What the task requires | Leaving out all pictures, transcribe exactly the lines between the line with "You are a computer-use agent." and the last line of the records below, both included.

Data provided |
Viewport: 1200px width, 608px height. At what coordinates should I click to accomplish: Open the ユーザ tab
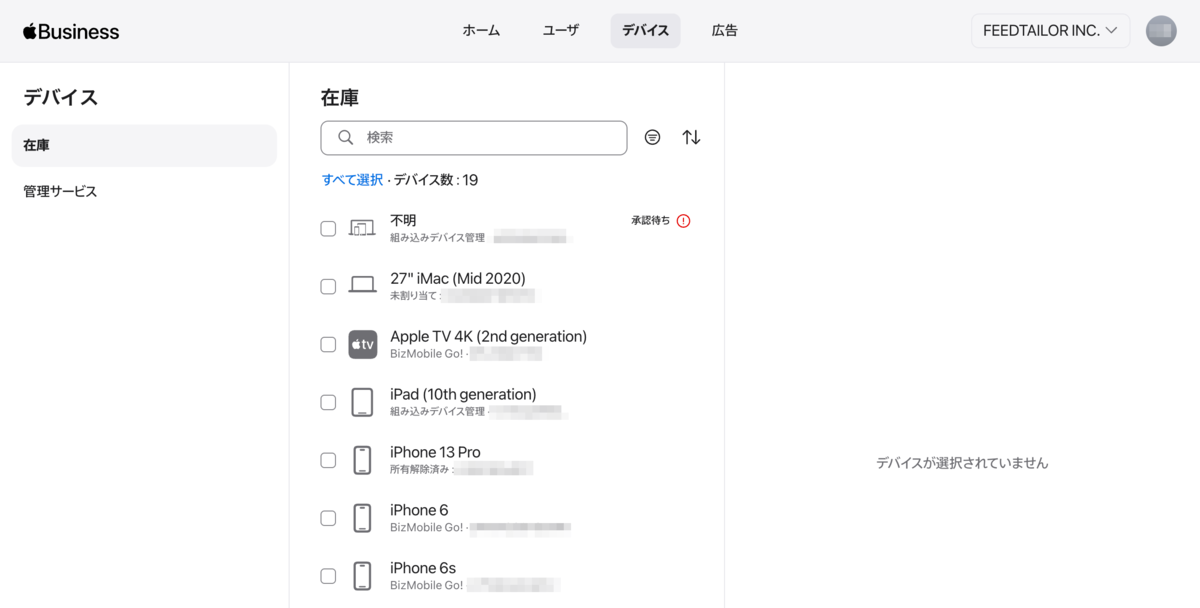pos(560,31)
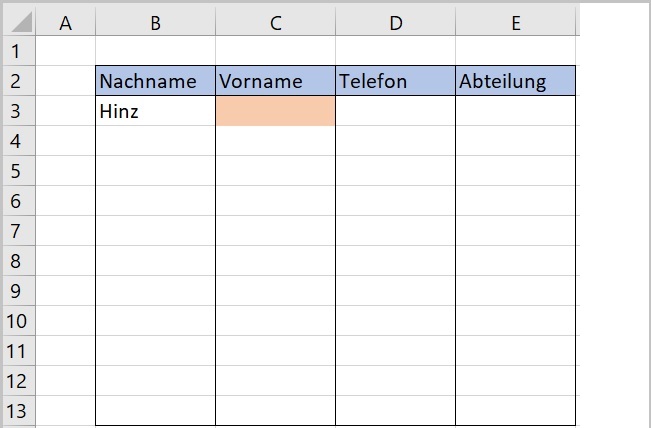The width and height of the screenshot is (651, 428).
Task: Select row 13 header
Action: pyautogui.click(x=18, y=410)
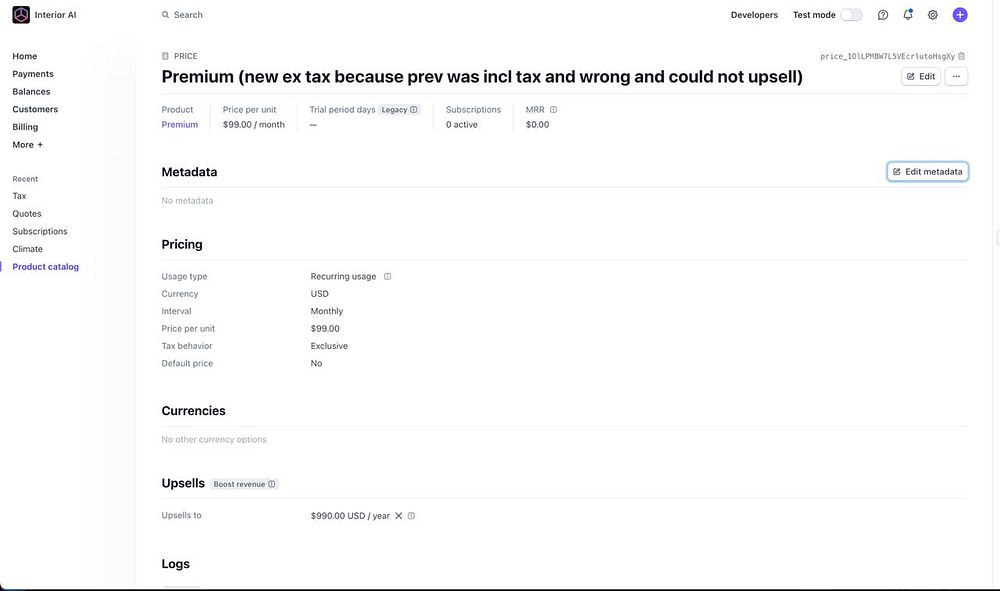Open the notifications bell
The height and width of the screenshot is (591, 1000).
[x=908, y=15]
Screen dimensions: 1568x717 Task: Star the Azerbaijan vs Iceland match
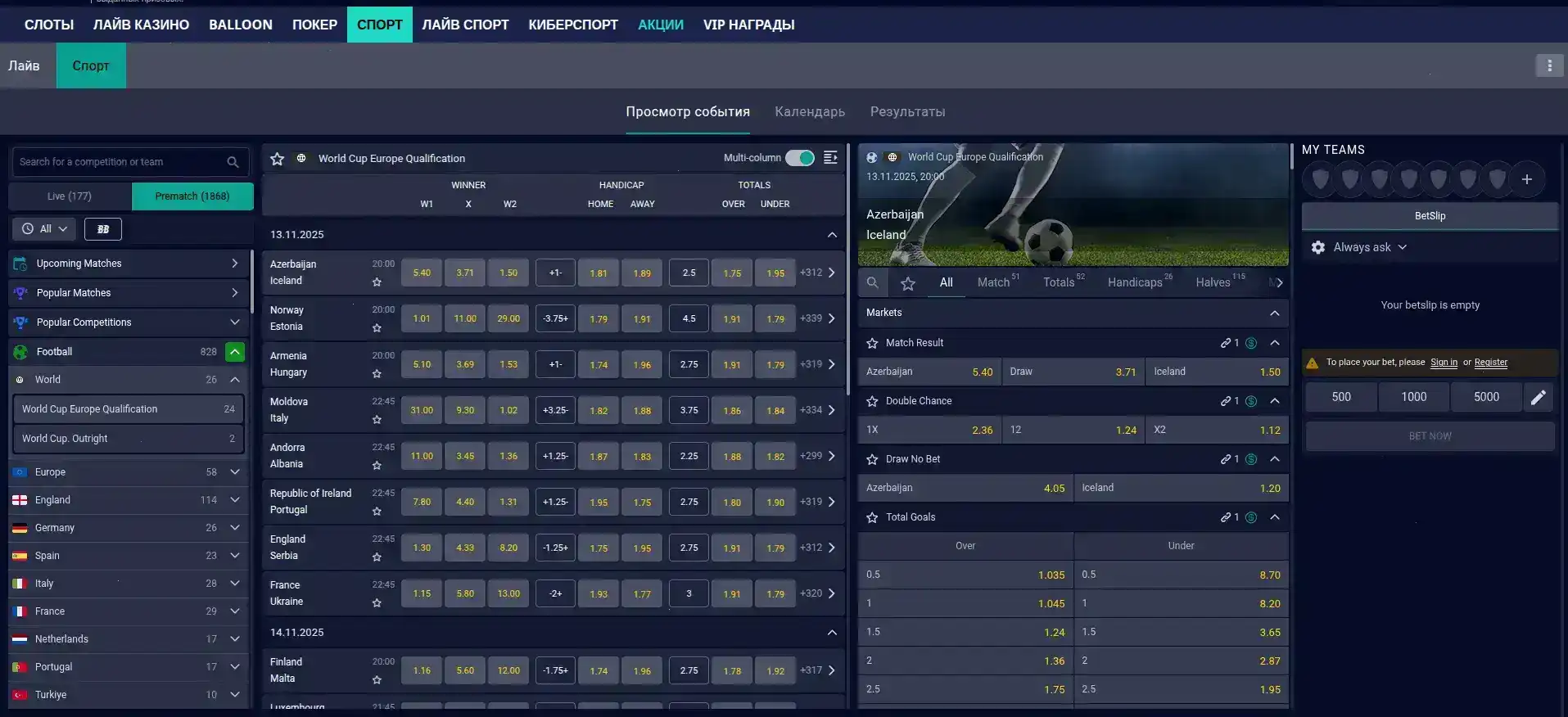pos(377,282)
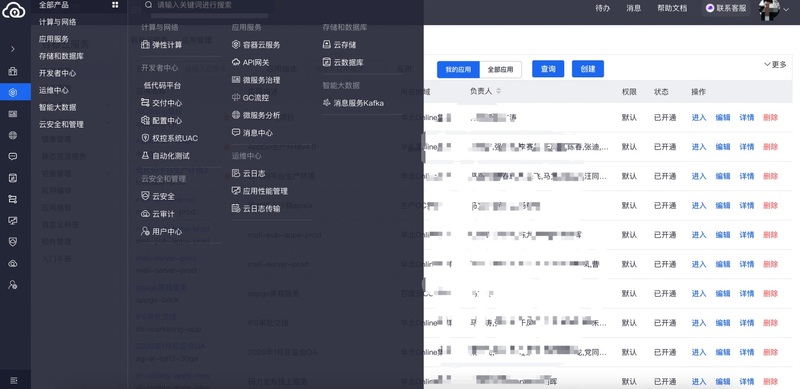Open 帮助文档 in the top bar

click(x=672, y=9)
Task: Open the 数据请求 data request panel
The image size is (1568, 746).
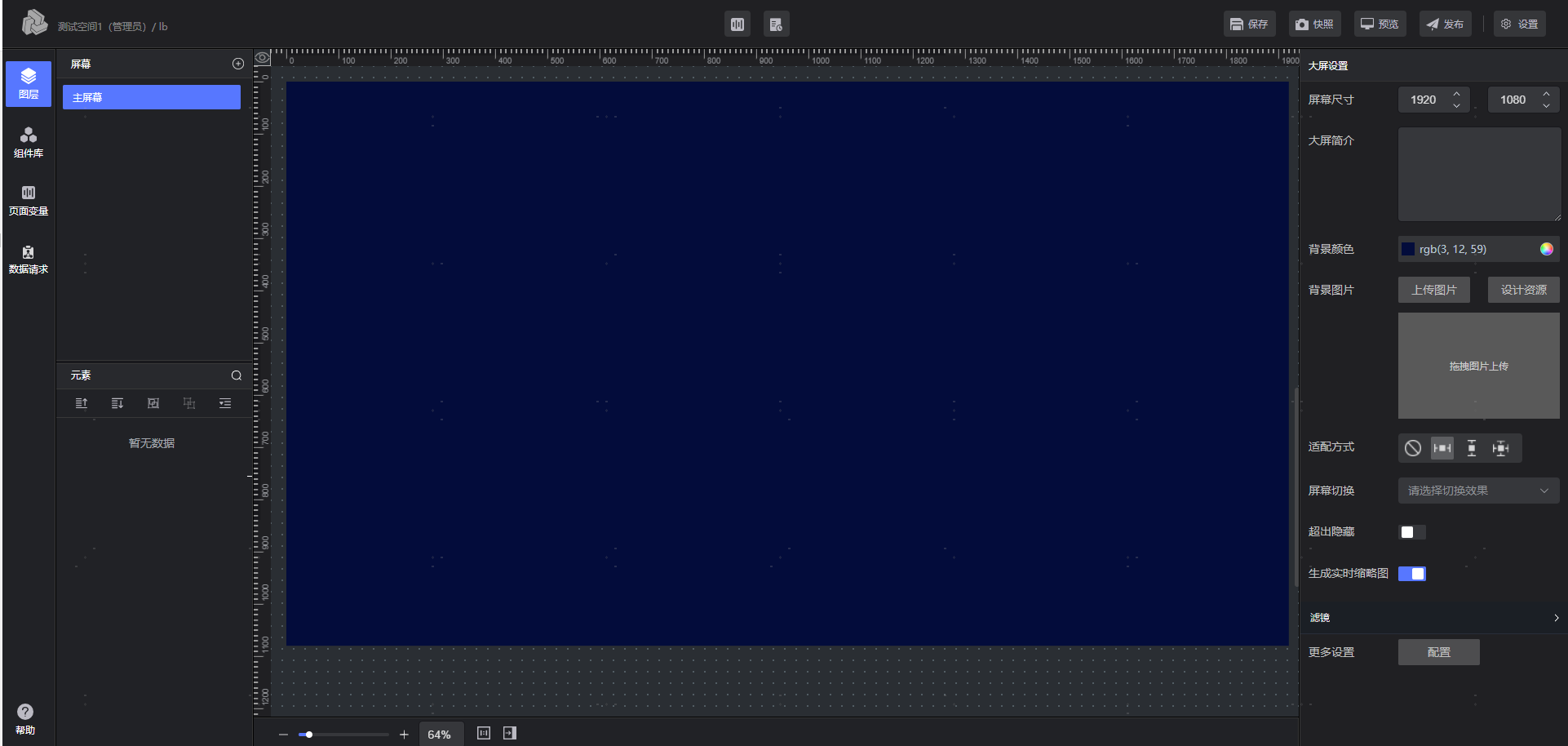Action: [29, 259]
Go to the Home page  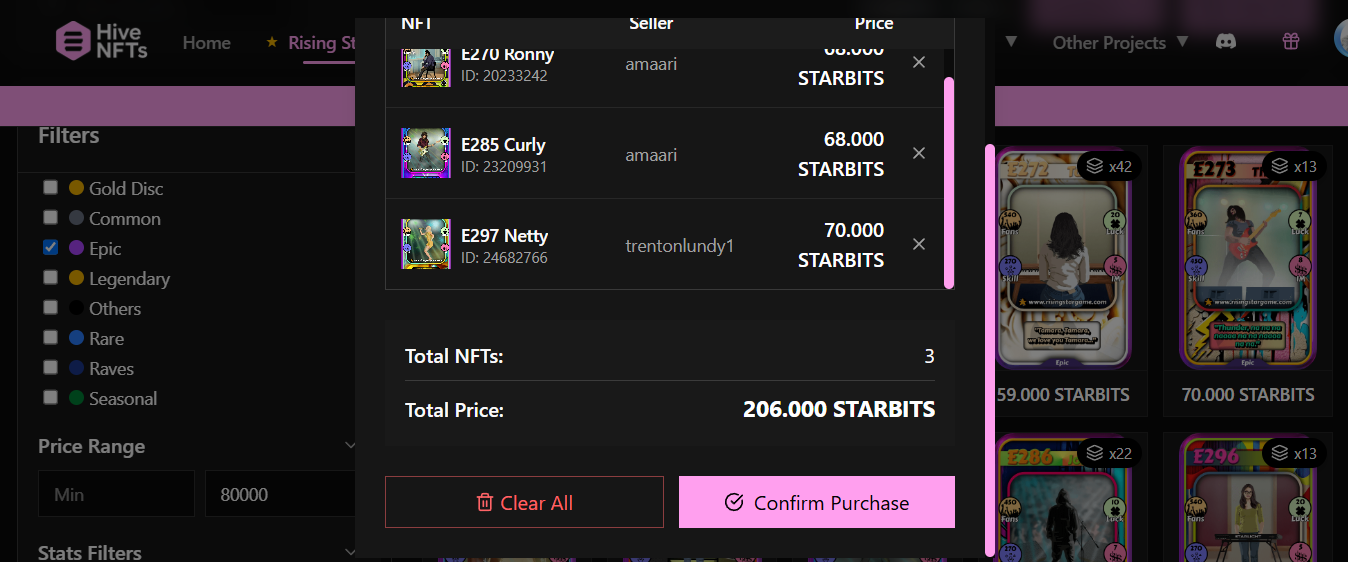click(207, 43)
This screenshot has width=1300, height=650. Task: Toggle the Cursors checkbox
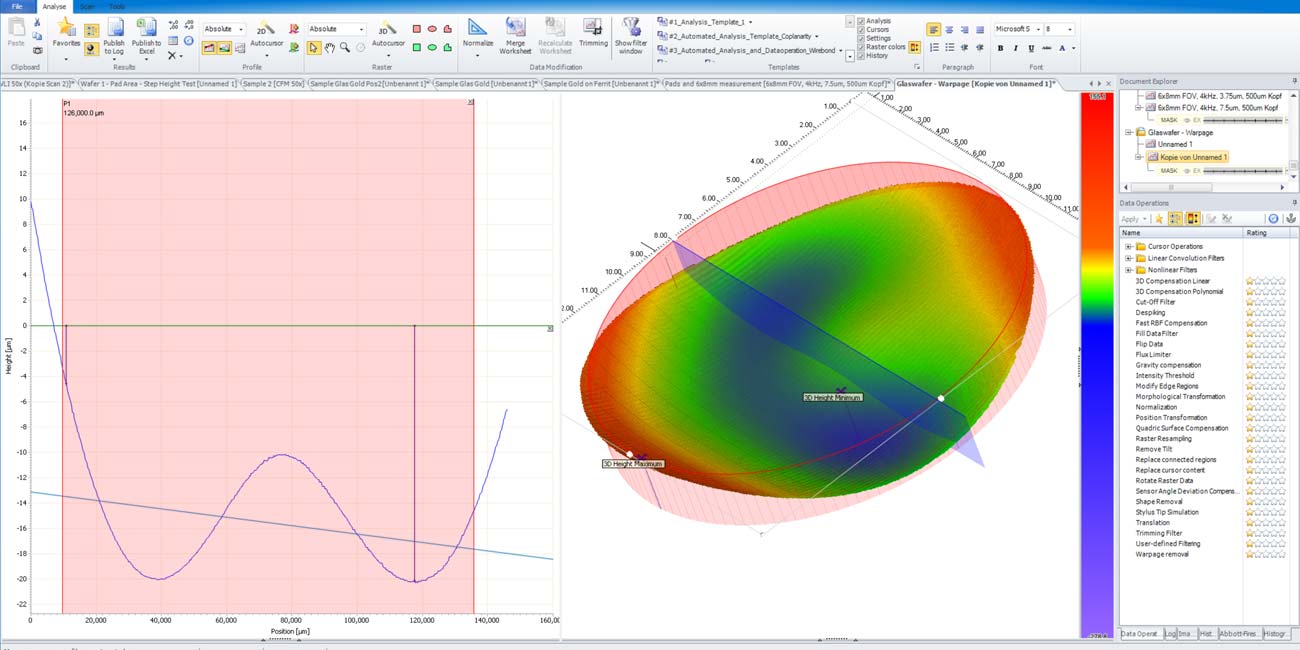tap(862, 30)
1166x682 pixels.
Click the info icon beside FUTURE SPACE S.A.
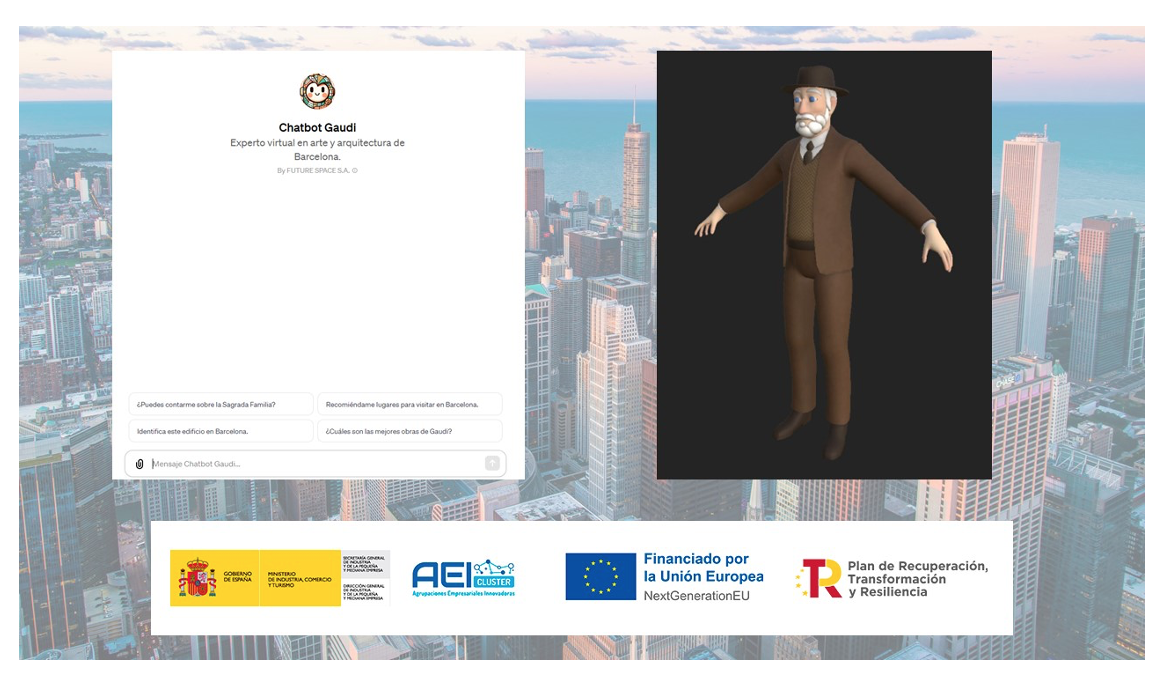pyautogui.click(x=355, y=171)
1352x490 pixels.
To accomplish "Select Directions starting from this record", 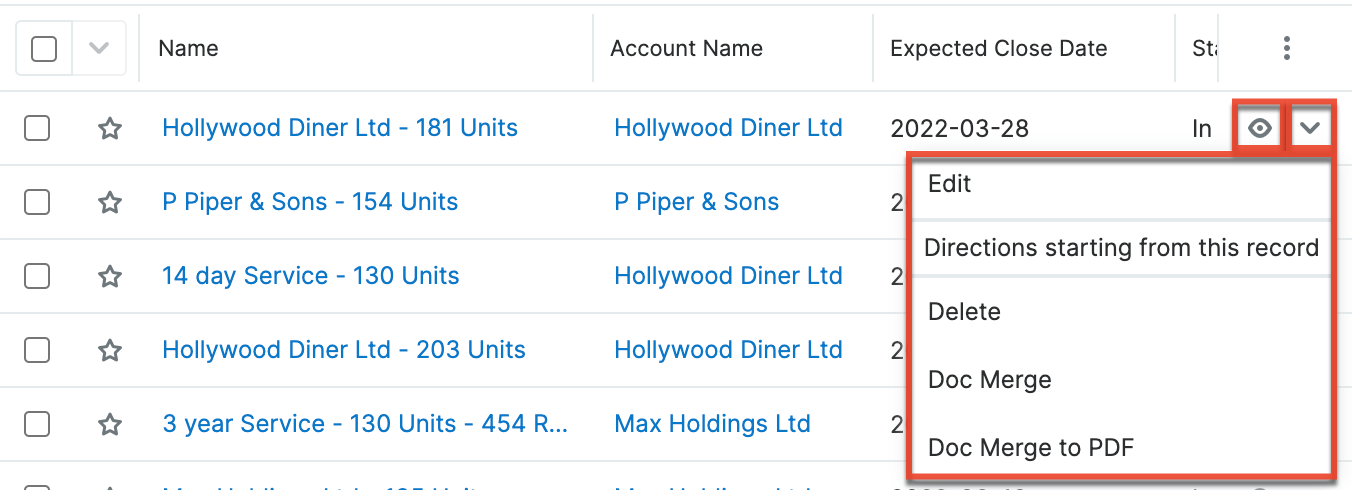I will click(x=1121, y=248).
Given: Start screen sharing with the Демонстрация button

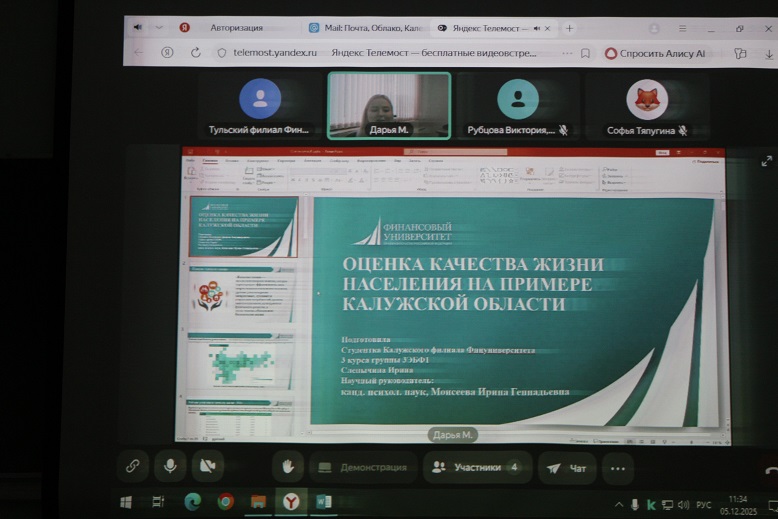Looking at the screenshot, I should coord(362,467).
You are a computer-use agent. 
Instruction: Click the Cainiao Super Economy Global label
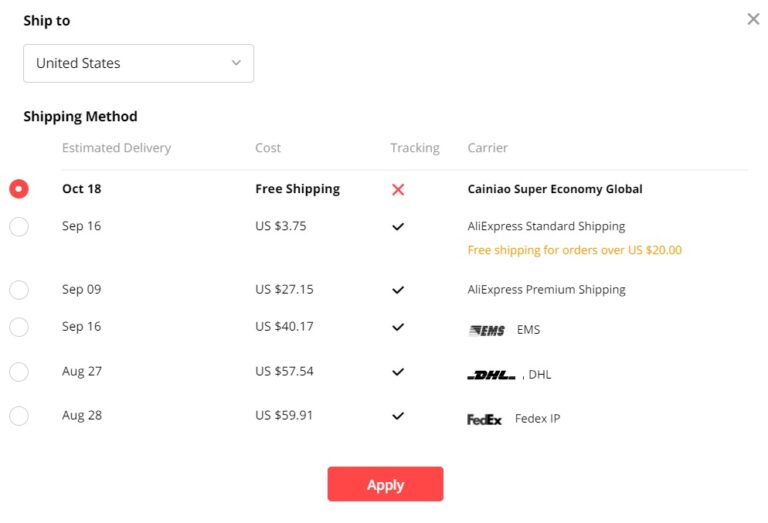click(555, 189)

Reply to the task |
You are a computer-use agent. 
Instruction: Click the Cainiao Super Economy Global label
click(555, 189)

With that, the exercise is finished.